Category Archives: poema; beijo; amor; paixão; necessidade

Essas Palavras…

Essas palavras sem compromisso
Que te fogem da boca sem serviço
E se cravam como espinhos de ouriço
Nesta carne de homem quebradiço.

Essas palavras com que mal me chamas
A esses lábios e que saltam como escamas
E me descamam dos desejos e das camas
Ferem mais do que aquilo que tu me amas.

Essas palavras, essas palavras cruzadas
Que se escondem de mim desajuizadas,
Nunca mudas, mas sempre encapuzadas.

Essas palavras ditas: turvas e tortas,
E vindas de sítios escuros sem portas,
Deambulam até mim murchas, quase mortas.

 


Palavra Paixão

Segundo o Dicionário Priberam:
“Paixão”
Vem do latim: passio, -onis, ação de suportar, ação de sofrer.
Quando a própria palavra é por si só intrinsecamente lírica (e definitivamente irónica), o que mais há a fazer no mundo para um poeta senão escrevê-la solitariamente?
Paixão… Paixão… Paixão…
Paixão… Paixão… Paixão…
Paixão… Paixão… Paixão…

Um anjo…

Um anjo sonhando
Sereno, sem desatino
E eu apenas respirando.

Um anjo cochilando
E eu, ser sem destino,
Meramente bocejando.

Um anjo acordando
E eu, mortal cretino,
Só ao lado sopitando.


Já não tenho saudades…

Já não tenho saudades
Dos teus beijos e vontades
Afinal de contas, não fomos
Nunca duas metades.

É assim o nosso fim da linha
Não sou teu, tu já não és minha
Esquece os sonhos e a casinha
Esquece tudo da nossa vidinha.

É hora de novos encontros,
Sim, fomos feitos para outros
Aqui, aí, acolá e lá noutros
Ondes… somos só mais outros.


Irritante…

Eu sei, sou irritante,
E foste tu quem falou:
Tu irritas-me bastante!

Mas continuo, sua distante,
Pois só quem só se calou
Permanece interessante.

E desculpa-me neste instante
Mas este triste não se abalou,
Está aqui por ti e é constante.


Entender a namorada…

Duas palavras, uma charada:
A minha mente não preparada
Trava a fundo e fica parada
Tentando entender a namorada.

Levantas questões, fazes
As perguntas que trazes
E, sem pensos ou gazes,
Ficamo-nos pelas pazes?

Diz-me, que queres que faça
Para que a dúvida se desfaça?
O que tem que te satisfaça?
A Lua ou um Beijo de graça?

 


Falta de Palavras

Já repararam na quantidade de palavras que existe para dizer, tão pura e simplesmente, morte? Uns quantos exemplos? Pois não: falecimento, óbito, perecimento, finamento, passamento, extinção, decesso, ortotanásia, exício… e alguns mais, muitos mais.
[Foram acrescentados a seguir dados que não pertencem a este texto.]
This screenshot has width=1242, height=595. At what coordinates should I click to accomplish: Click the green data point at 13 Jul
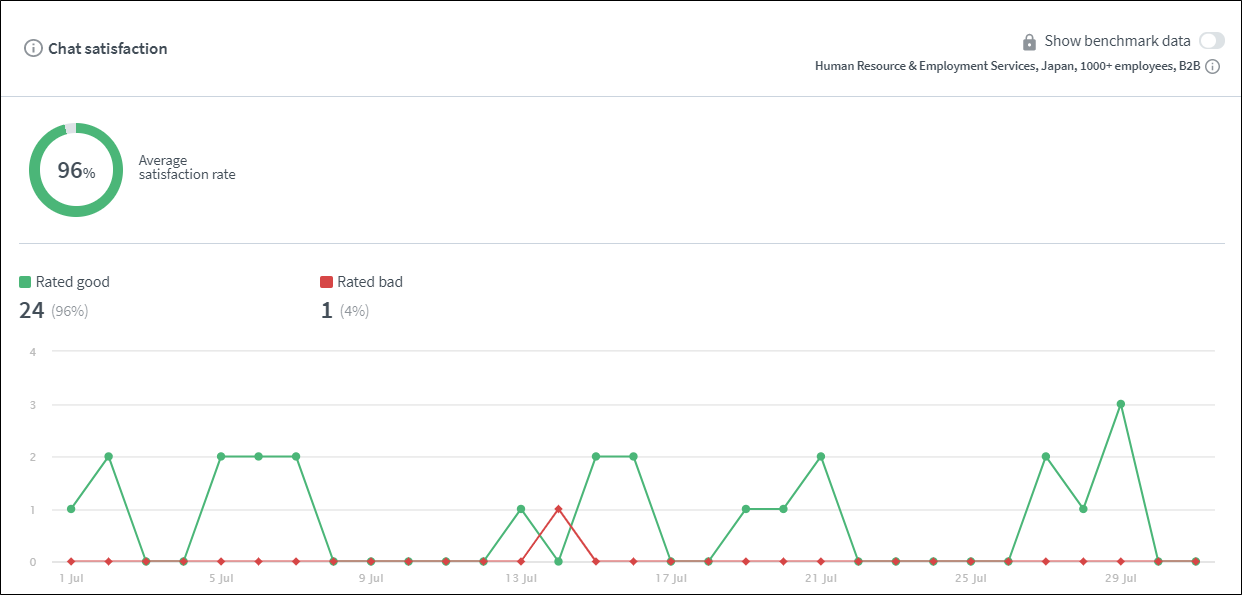click(521, 509)
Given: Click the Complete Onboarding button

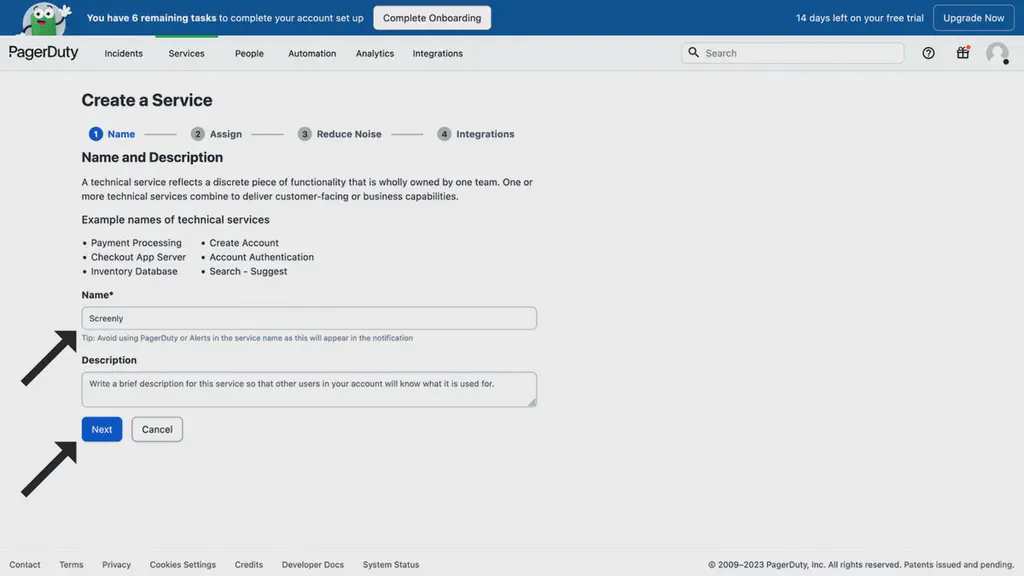Looking at the screenshot, I should point(431,17).
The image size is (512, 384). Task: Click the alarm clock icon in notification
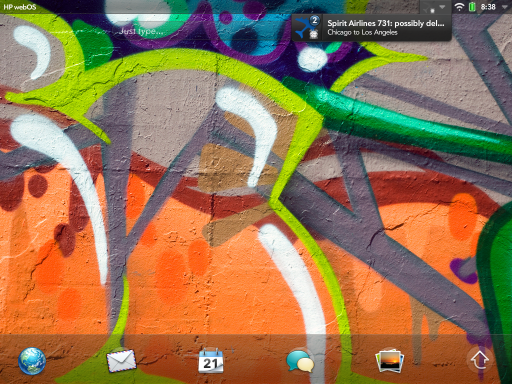pos(314,34)
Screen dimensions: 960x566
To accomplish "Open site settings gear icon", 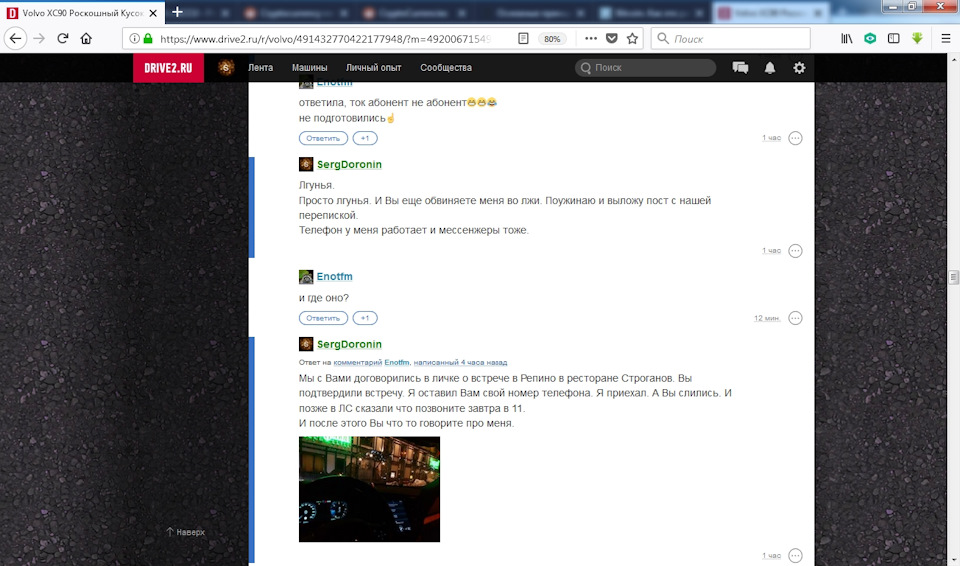I will click(x=799, y=68).
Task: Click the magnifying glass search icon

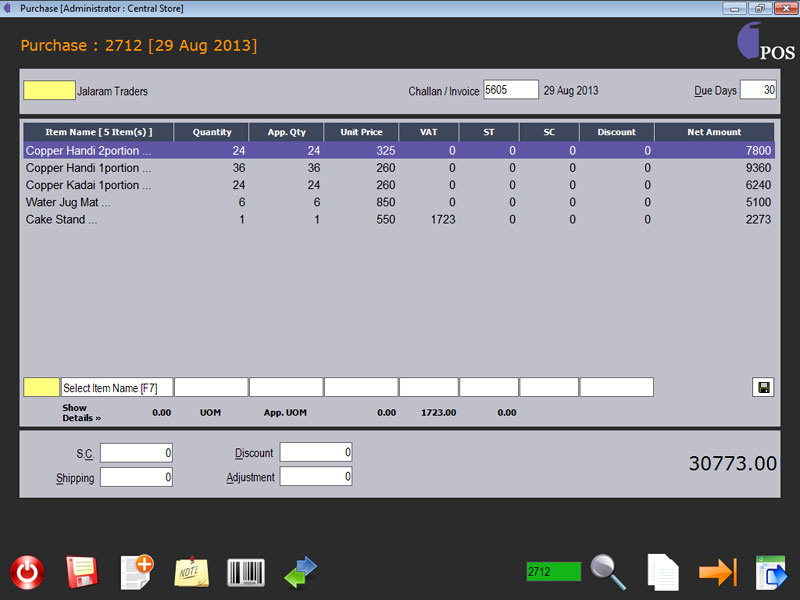Action: tap(608, 572)
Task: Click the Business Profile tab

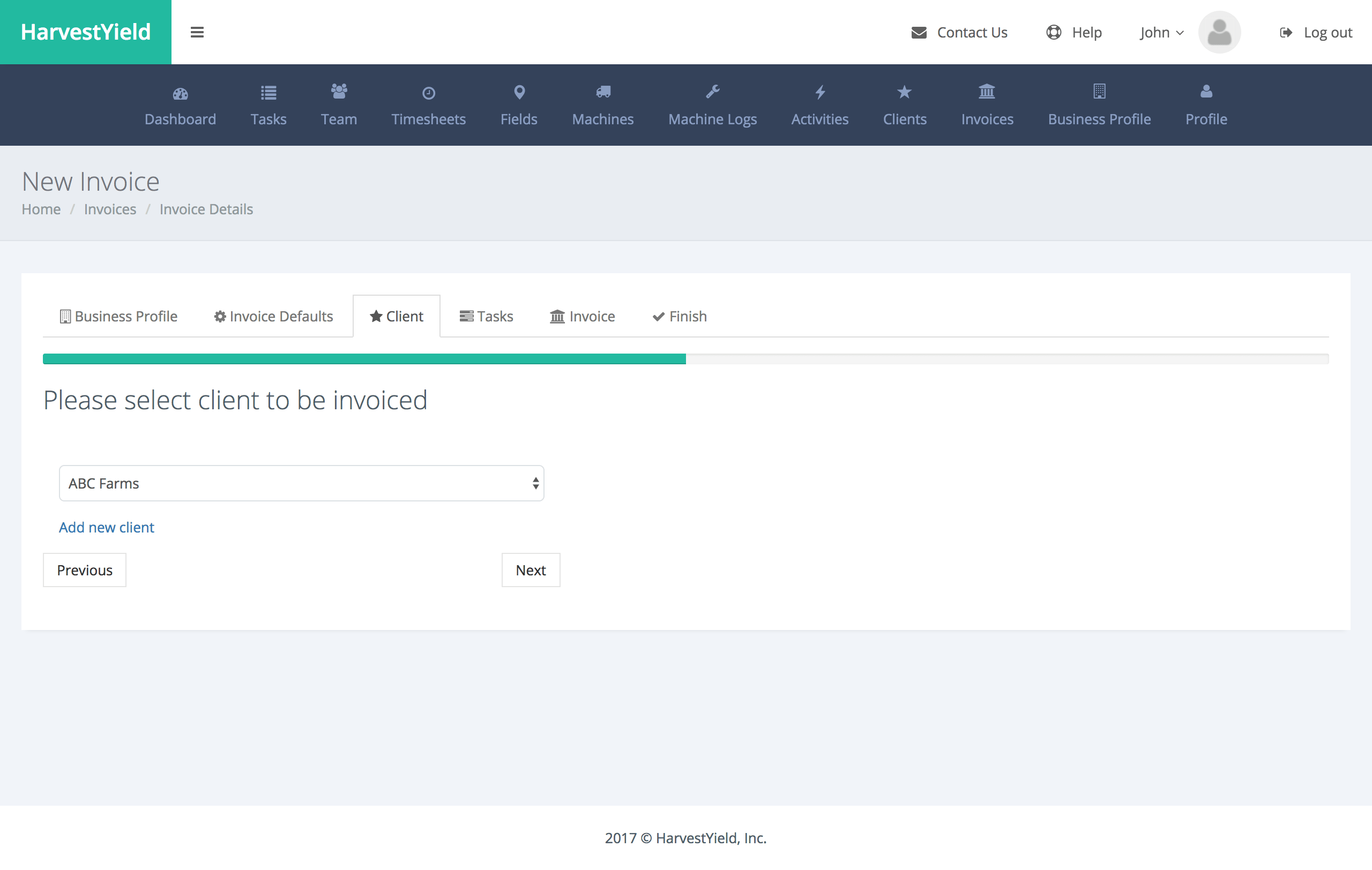Action: [119, 315]
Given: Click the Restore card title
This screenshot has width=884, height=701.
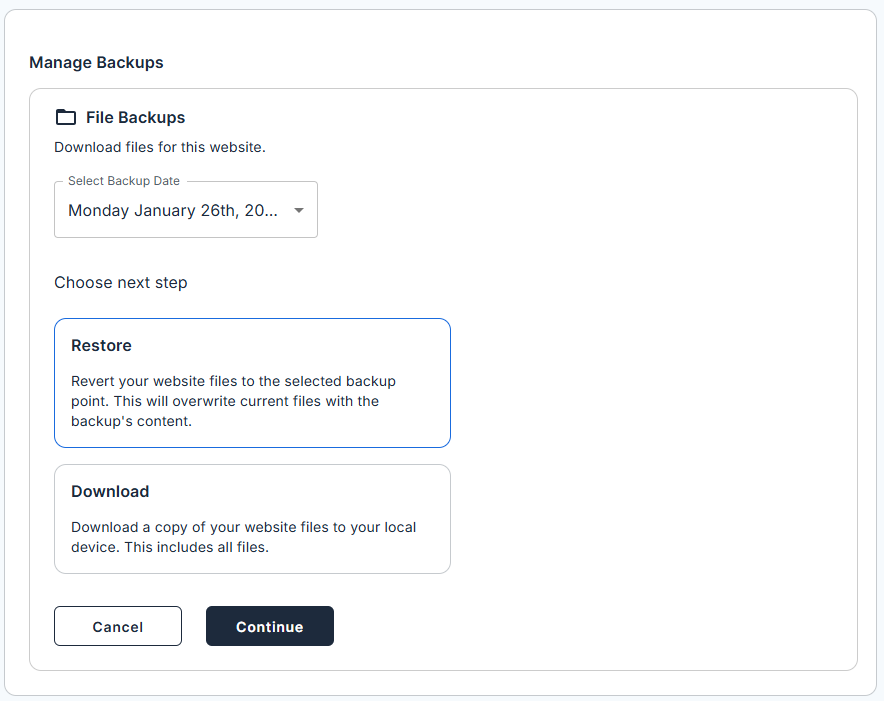Looking at the screenshot, I should pos(101,345).
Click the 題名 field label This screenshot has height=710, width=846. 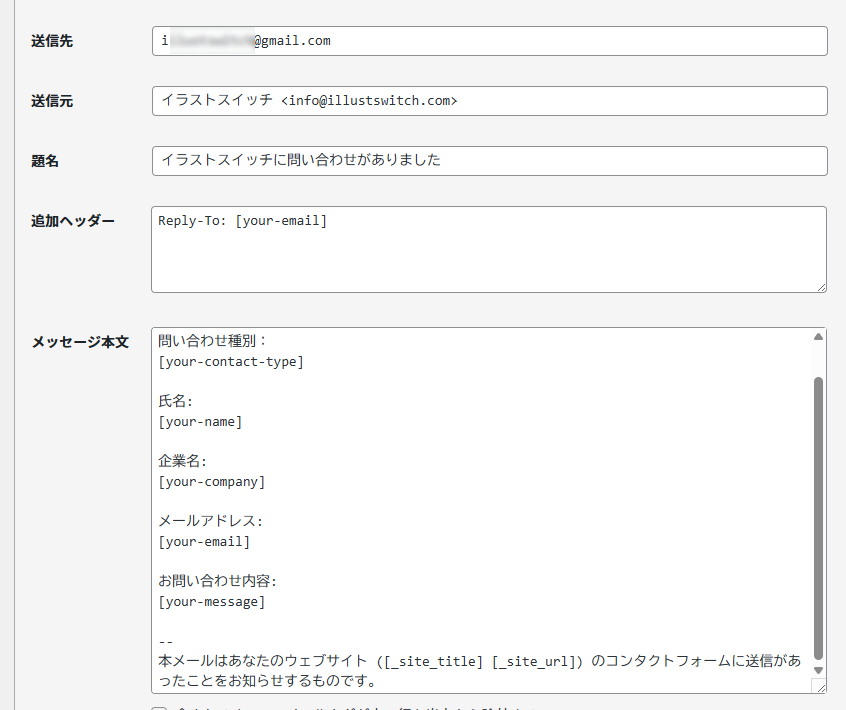point(45,161)
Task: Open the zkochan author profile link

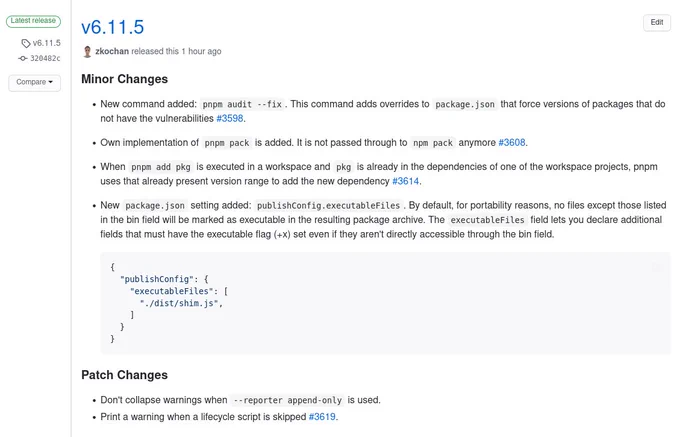Action: click(x=112, y=51)
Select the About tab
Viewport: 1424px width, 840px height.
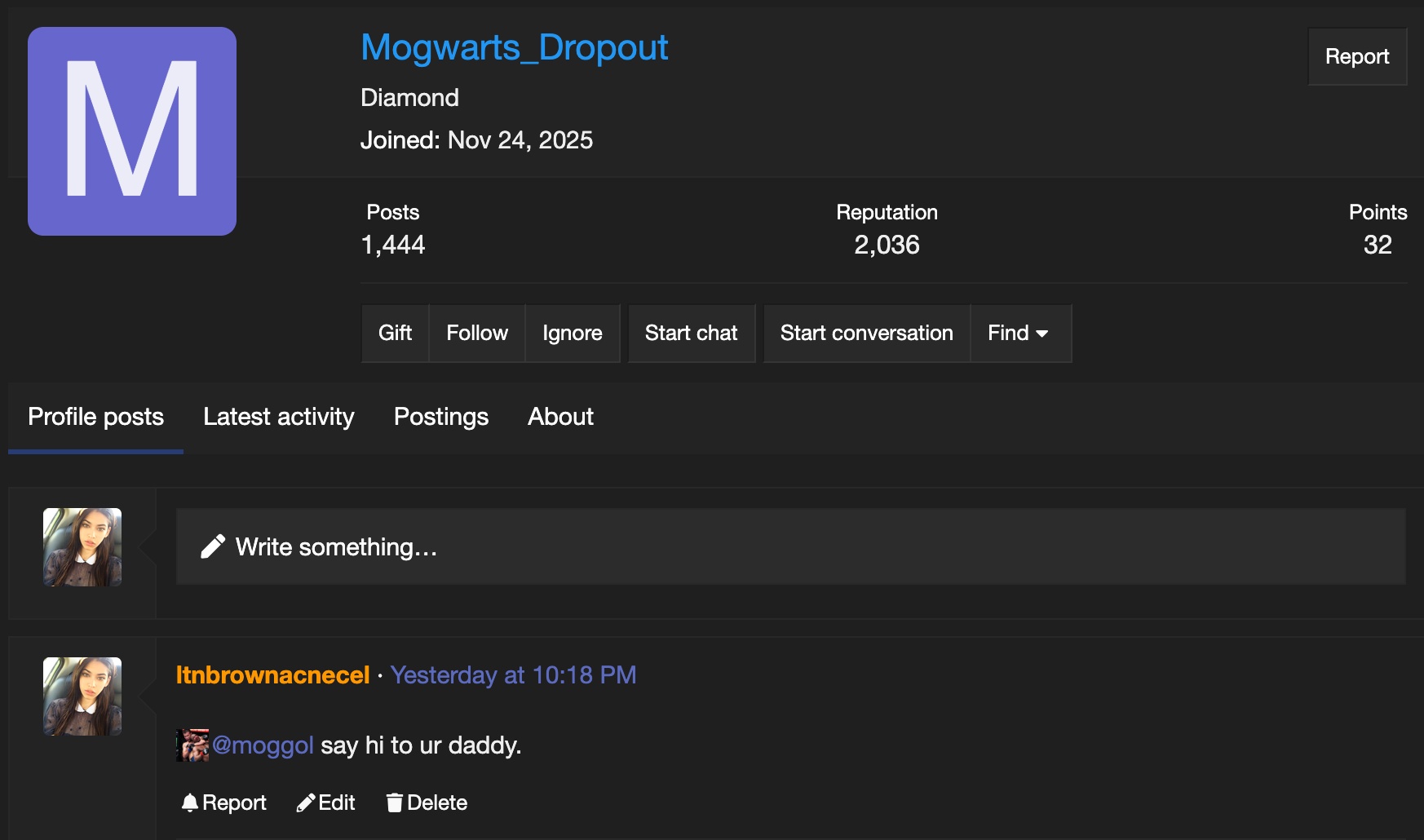point(560,417)
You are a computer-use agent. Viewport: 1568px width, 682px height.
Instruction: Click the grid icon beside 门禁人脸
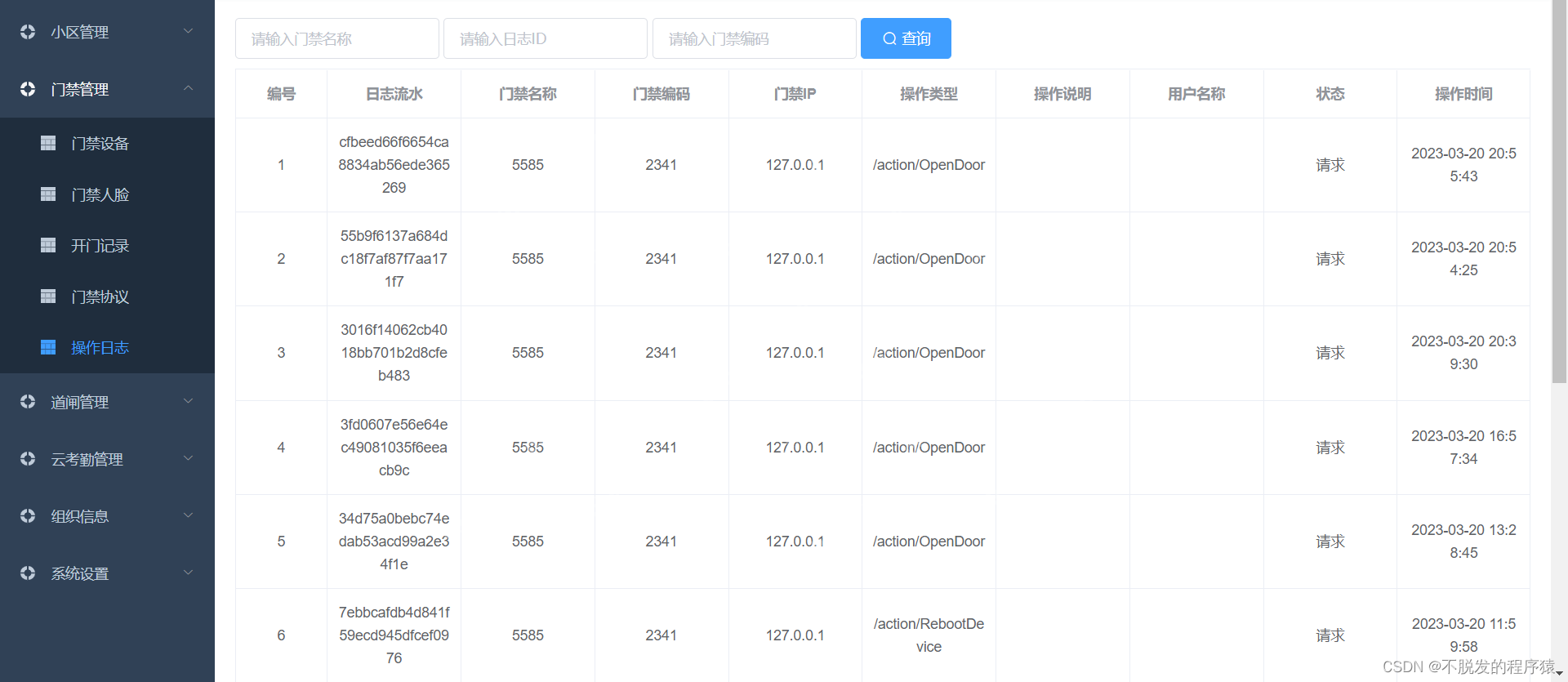tap(48, 194)
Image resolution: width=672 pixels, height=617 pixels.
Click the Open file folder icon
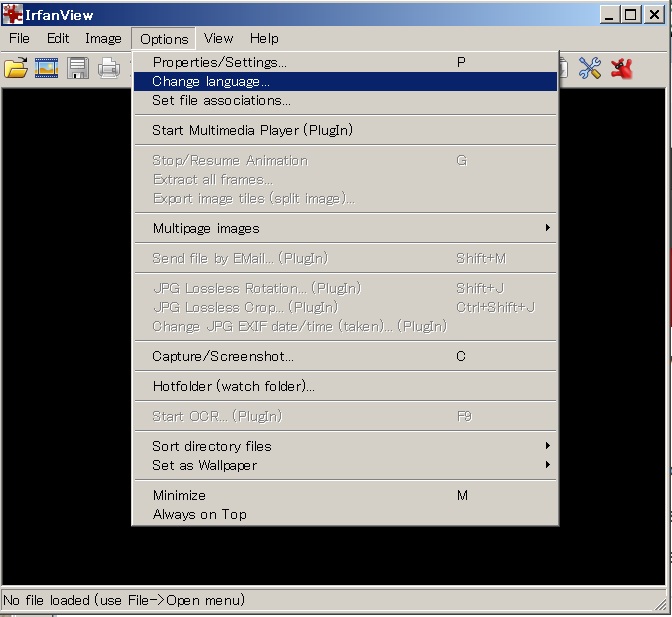[x=16, y=68]
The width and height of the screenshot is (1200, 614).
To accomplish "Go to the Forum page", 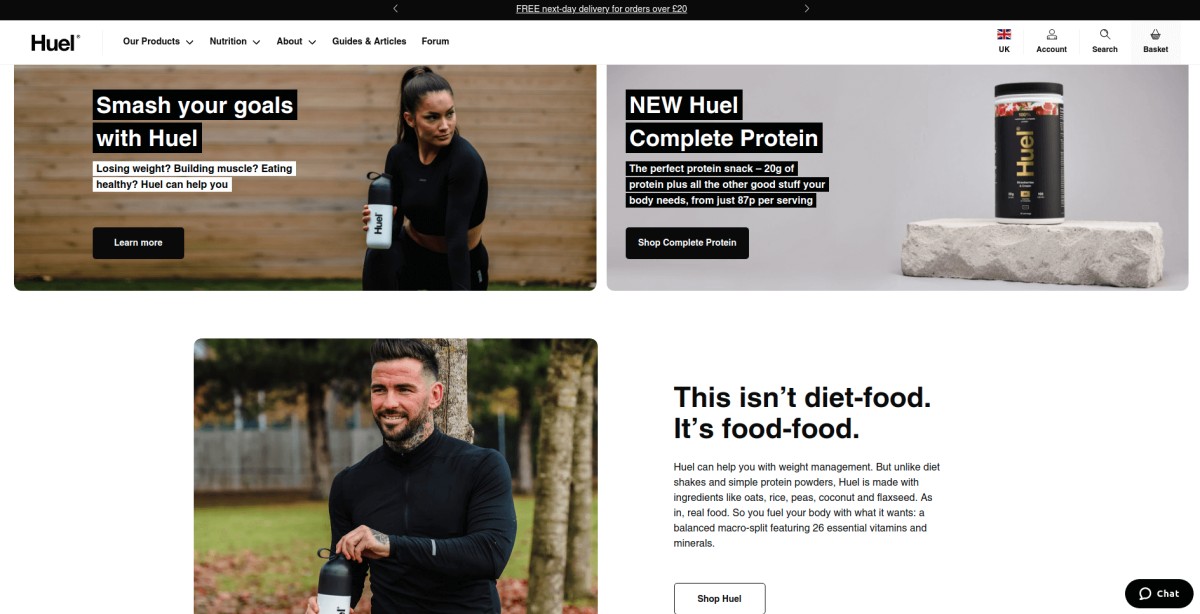I will click(435, 42).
Pelo contrário, a palavra beijo tem poucos sinónimos. Mais uns quantos exemplos? Existe ósculo (Mais horrível só mesmo o verbo oscular ou o acto, quase cirúrgico, de osculação!!!) e existe selo (Sendo que o selinho fica muito melhor). Tirando estas duas palavras? Mais nada… ou talvez só uns poucos recursos estilísticos como toque/roçar de lábios, enlace de línguas

Tristeza…

Como é que o mundo pode andar direito se temos mais palavras para o fenómeno funesto da morte do que palavras para o evento edénico que é um beijo?

Deste modo, não admira que os poetas portugueses, na generalidade, sejam pessoas tão tristes e trágicas…

Todavia, para colmatar a falha, existe uma quantidade infindável de conjugações com a palavra beijo: podemos dar um beijo longo (que é igual a dar um beijo francês, um beijo de língua ou um beijo apaixonado); temos ainda a possibilidade do simples beijo na boca, uma beijoca graciosa, um carinhoso selinho (em Portugal, um metálico bate-chapas…) ou um amigável beijo na cara.

Não tão aprazível é já o beijo de Judas

Há, portanto, poucas formas de dizer beijo, ainda que haja felizmente, em Portugal e no mundo, bastantes formas de beijar, já que cada ser tem a sua forma de beijar…

Enfim, para acabar em grande, lembrei-me agora de me despedir de todos, não com um beijo de despedida, mas com um grande beijo com desejos de feliz ano novo!